2) Strategy: Two points to be made here;
a. A strategy and roadmap are not one in the same. Roadmaps should be associated with products; strategy is architecturally oriented and future looking.
b. Hesitate creating a strategy that is longer than three years. In this space, tools, threats, vulnerabilities are moving faster than an organization can keep up protecting itself.
3) Process: Bring security upfront in the project lifecycle. If you can’t get acceptance to be part of business case development, a sign-off participant on functional requirements. Make sure its “pre-funding” stage.
4) Third-Party Management: Growth companies rarely go about it alone. M&A activity, organic growth, all involve multiple partners to help you get there. As due diligence occurs on these vendors, make sure they agree to your security terms, or find another one.
5) Tools: There will be many tools running in your environment, which in itself is performing a need, whether that be vulnerability management, incident management, threat detection, etc but what tools also provide is an ability to centralize and capture intellectual capital. The more documented, and stored information, the less reliant you are on individual resources. We are in a time where professionals in this area are changing companies every 24 months, and compensation seems to have no boundaries. Don’t be a victim to any one specific individual. Protect yourself and your organization.

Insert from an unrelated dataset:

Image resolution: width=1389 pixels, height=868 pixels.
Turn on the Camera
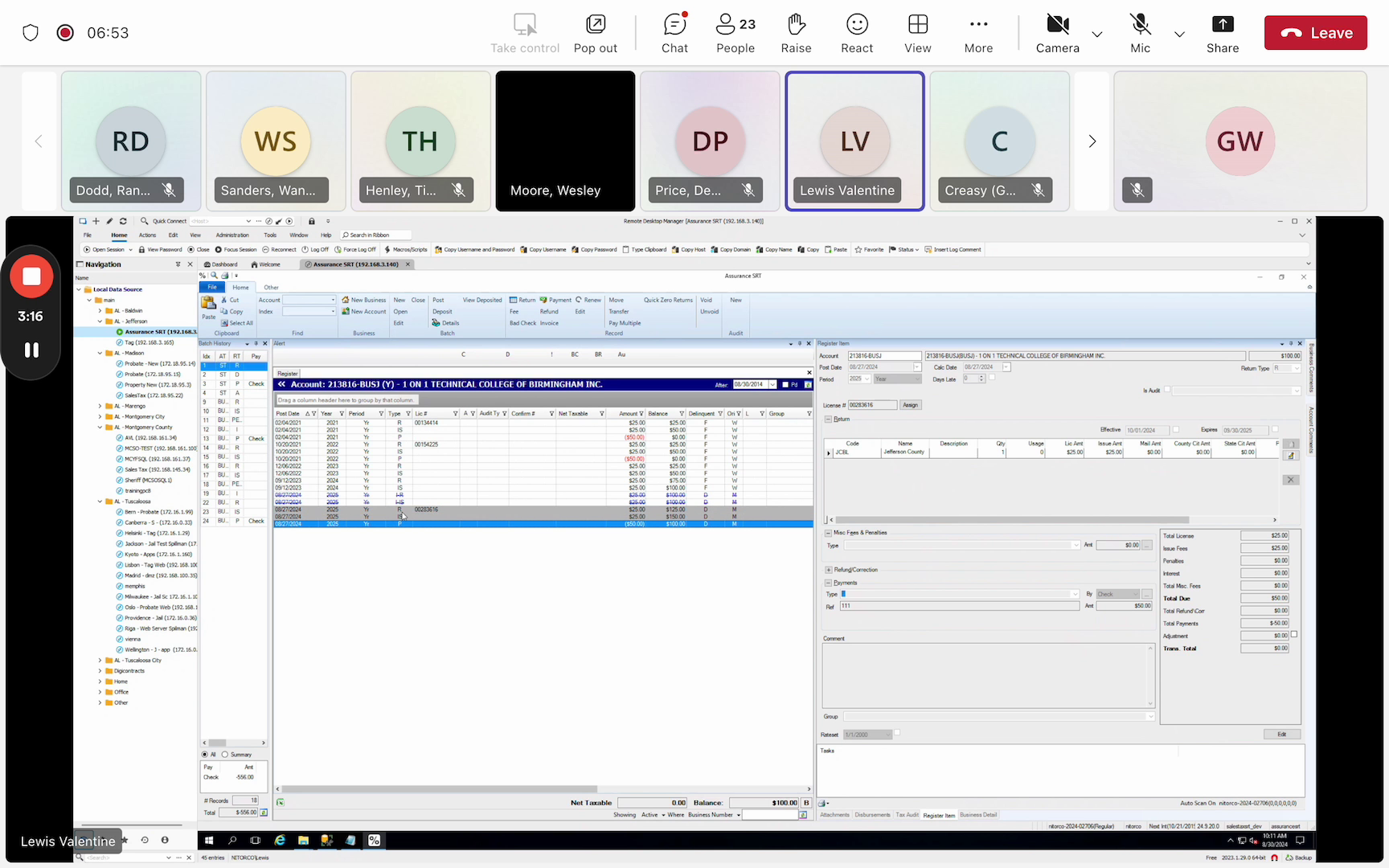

6) Identity Access: Statistics still prove that there is a far greater change of an internal associate compromising your environment than an outside source. Be diligent in the access they are given. Role-based permissions upfront is standard protocol, but where organizations get lax, is when associated move from job to job internally and their permissions carry with them, and never reset. Adopt tools for this.
7) Culture: This starts at the top. It’s the CIO’s responsibility to make sure the President of the company takes security seriously and makes it a priority of the business. This isn’t has tough as it used to be due to social media’s coverage of all the cyber-crime taking place over the past few years, but the more associates with security backdrop in mind, the better. Campaigns, mandatory security courses, even contests are all valuable efforts.

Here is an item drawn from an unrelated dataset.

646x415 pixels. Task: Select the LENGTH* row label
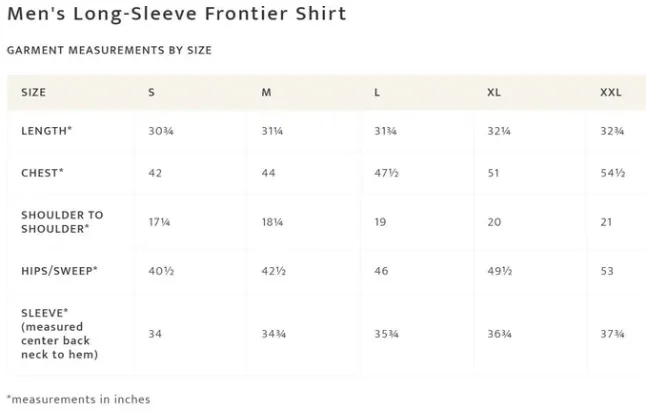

8) Public Relations: Manage security incidents properly, as they are not one in the same. Again, social media is relentless for these stories. Qualify & Quantify the situation first, in an isolated manner with select individuals, then work with internal communications and marketing to translate the real impact in terms that the public would understand.

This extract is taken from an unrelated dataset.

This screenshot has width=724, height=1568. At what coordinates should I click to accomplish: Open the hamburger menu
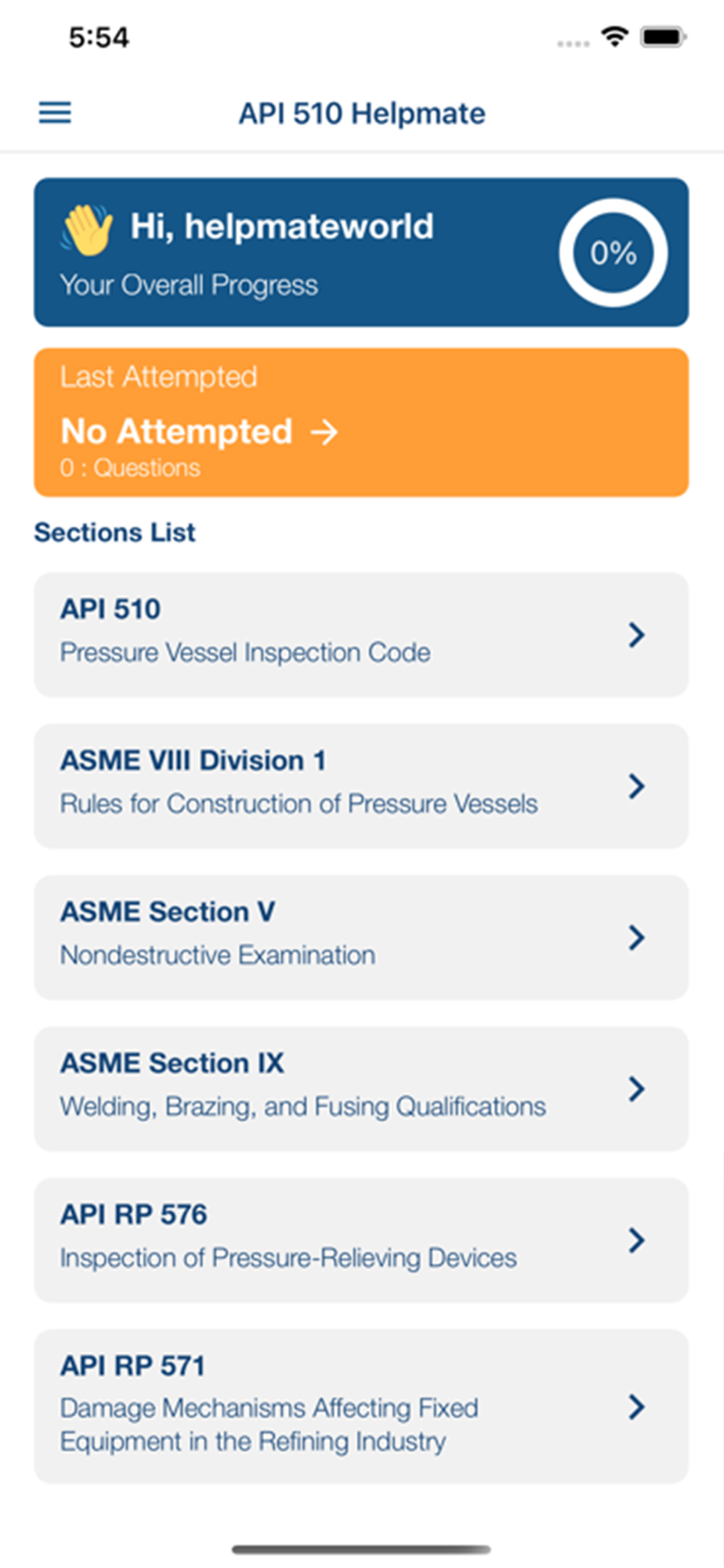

9) Compliance: These standards are not enough. If you are simply going about your day trying to meet regulatory compliance standards, then you have already lost. Cyber-terrorists play by no rules, you do! They will always be far more advanced than government mandates; therefore, you have to take your protection plan to another level to keep pace.
10) Talent: It’s obvious that this is as important as getting top talent in any other part of the organization, so I won’t state the obvious. What I would warn is that most organizations pay bands, or overall compensation structures are behind what is happening in the marketplace with this area in particular. Candidates are very slim, some studies have showed that the unemployment rate of an information security professional is less than two percent in the U.S. So they are demanding top dollar, bonus, stock, and relocation assistance. All together its nothing compared to the financial or reputational damage in the marketplace you would have from a security breach, so get on the same page with your leadership team and HR and pay it! Secondly, I would recommend a nice mix of Jr & Sr level talent. Set your strategy up with short and long-term objectives, apply your Sr talent on the short-term objectives, and groom your Jr talent on the long term ones. This will allow them internal career growth opportunity.
Security plays an integral role in the fabric of an organization more today than it ever has. Whether your business is domestic based only or International, these principles apply to both. An effective CIO would not stubborn enough to think that only a technical solution is the answer to safeguarding data. That was the philosophy of the past. Today, CIO’s have to rely on their security partners who are dedicated to daily vulnerabilities in the marketplace, and their expertise on the right tools and processes to incorporate into the environment. This is a game that you never win, never be complacent, consider an “uneventful” days your small victories.